Record set.
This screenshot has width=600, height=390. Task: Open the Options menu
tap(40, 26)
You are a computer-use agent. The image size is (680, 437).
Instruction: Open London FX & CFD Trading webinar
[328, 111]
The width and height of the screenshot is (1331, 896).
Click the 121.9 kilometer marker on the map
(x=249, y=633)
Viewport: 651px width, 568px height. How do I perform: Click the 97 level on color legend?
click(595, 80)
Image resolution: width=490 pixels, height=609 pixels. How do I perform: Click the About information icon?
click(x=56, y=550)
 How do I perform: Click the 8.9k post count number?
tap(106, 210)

* * *

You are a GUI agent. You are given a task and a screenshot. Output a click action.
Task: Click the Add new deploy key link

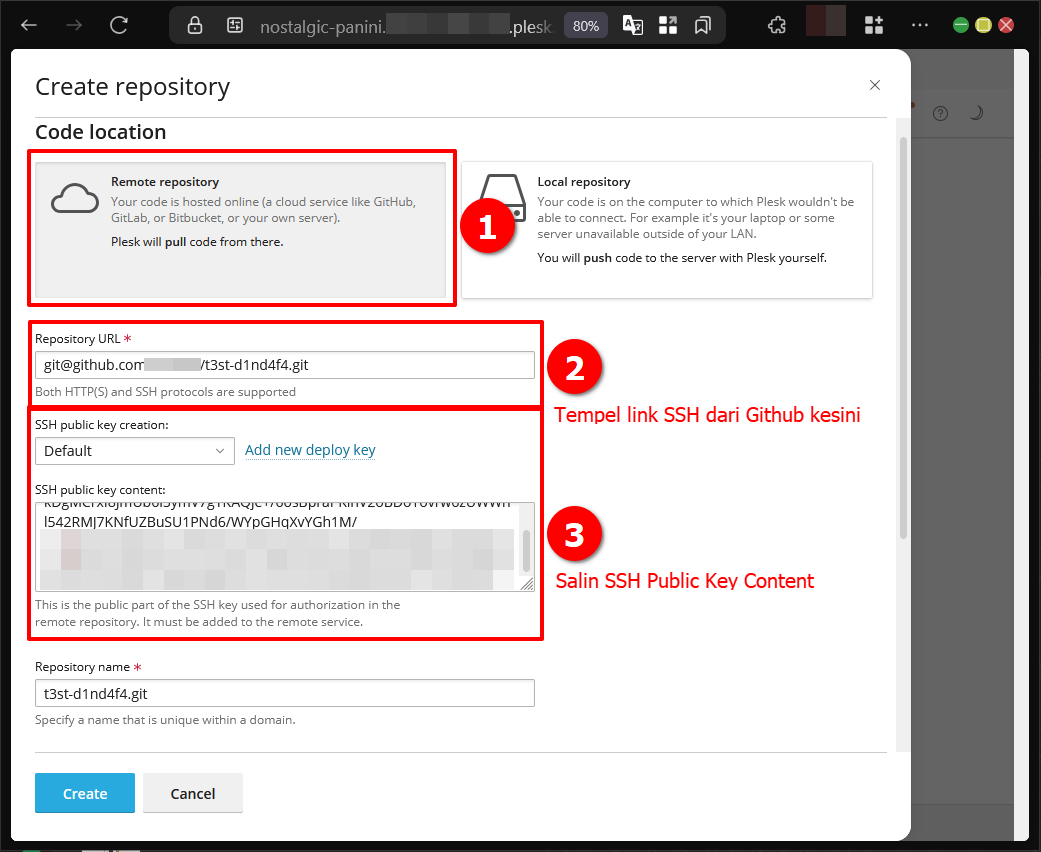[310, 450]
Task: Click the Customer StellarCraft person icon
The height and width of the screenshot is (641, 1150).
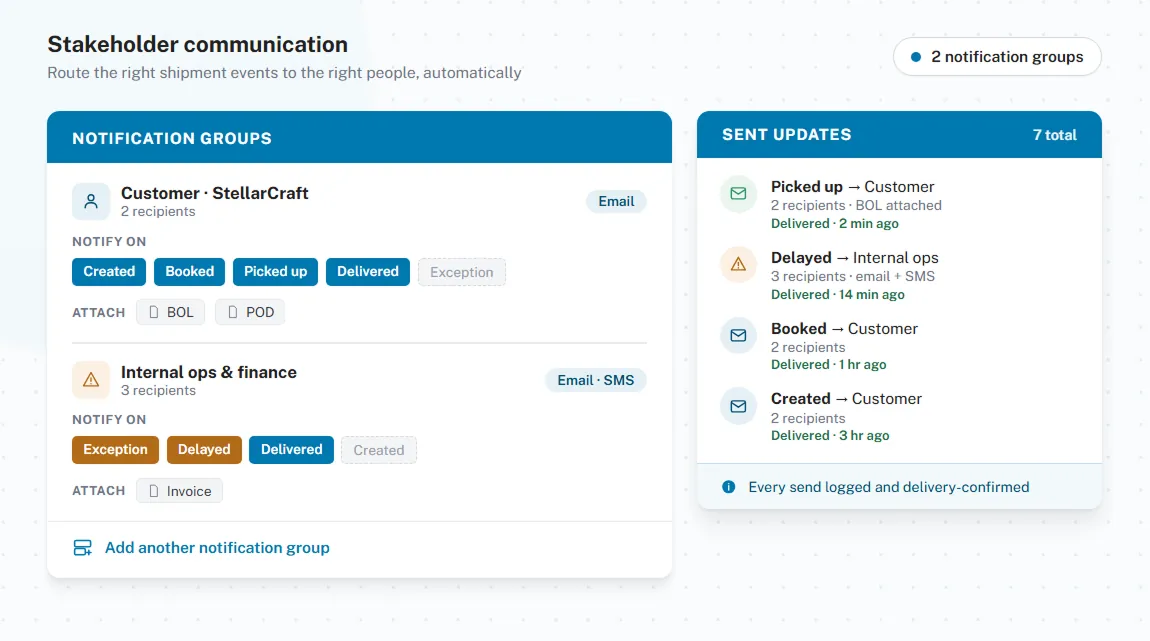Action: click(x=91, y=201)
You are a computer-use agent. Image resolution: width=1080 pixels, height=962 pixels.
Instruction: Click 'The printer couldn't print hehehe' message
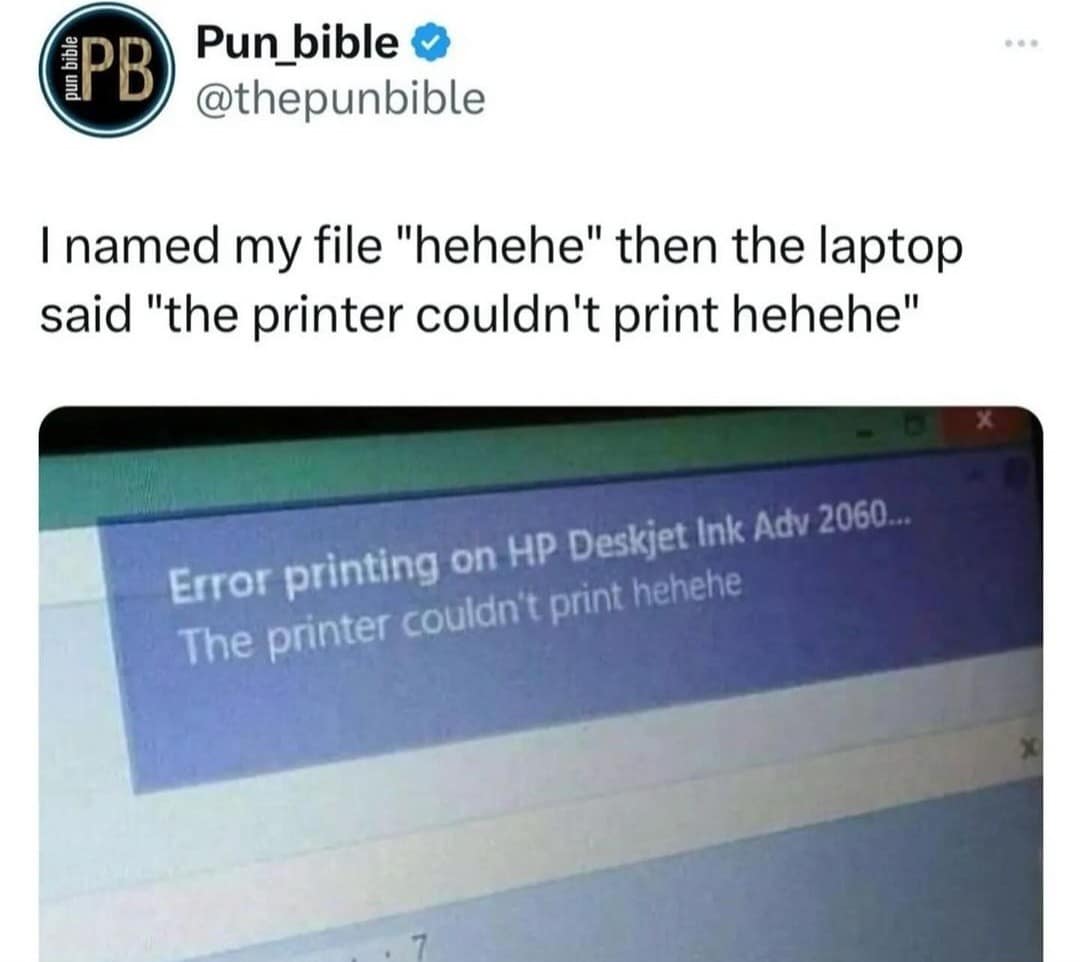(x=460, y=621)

==

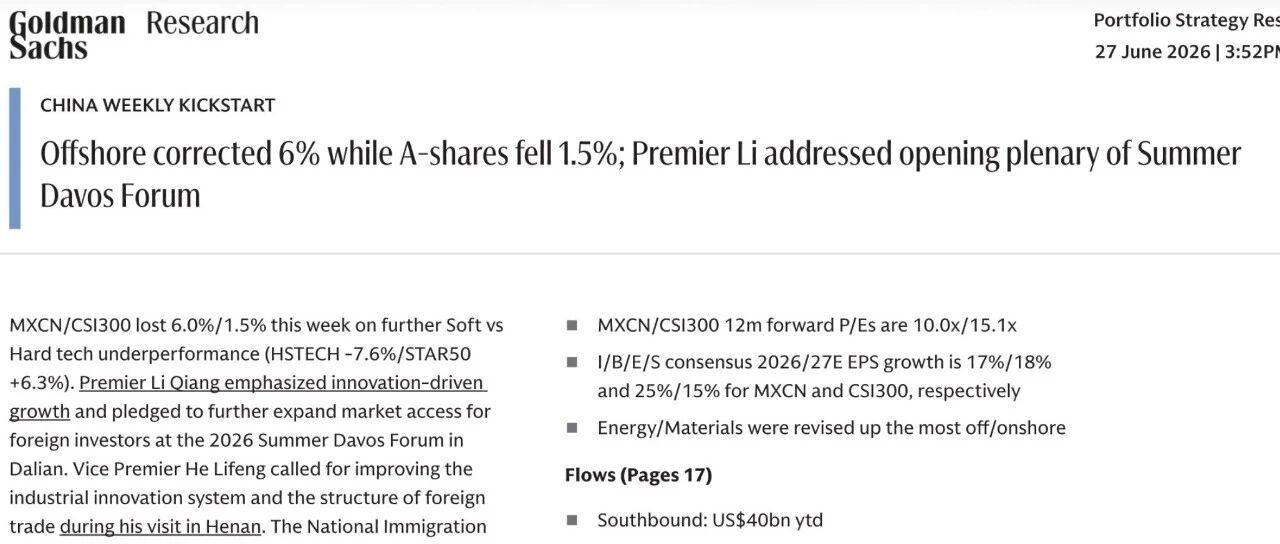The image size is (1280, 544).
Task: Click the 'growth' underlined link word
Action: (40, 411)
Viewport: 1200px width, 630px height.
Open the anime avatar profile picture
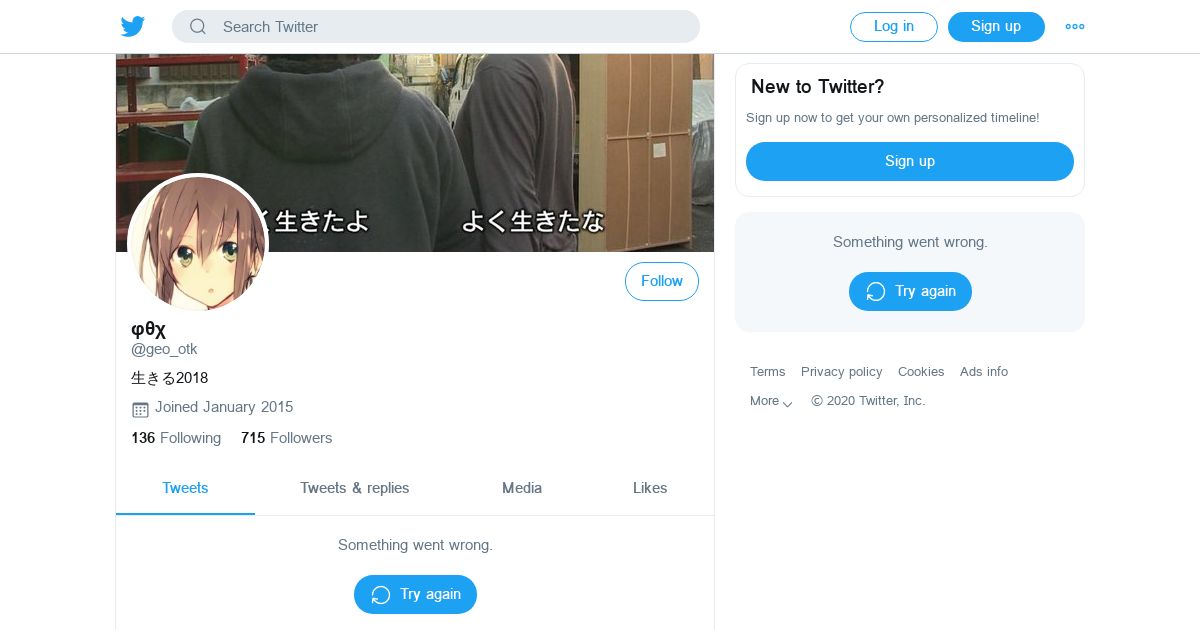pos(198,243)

Task. For every line in the listing above that contains "agent", copy that line.

Worked solution.
You are a computer-use agent. The image size is (680, 437).
You are a GUI agent. You are given a task and a screenshot. Output a click action.
You are a computer-use agent. Image resolution: width=1080 pixels, height=962 pixels.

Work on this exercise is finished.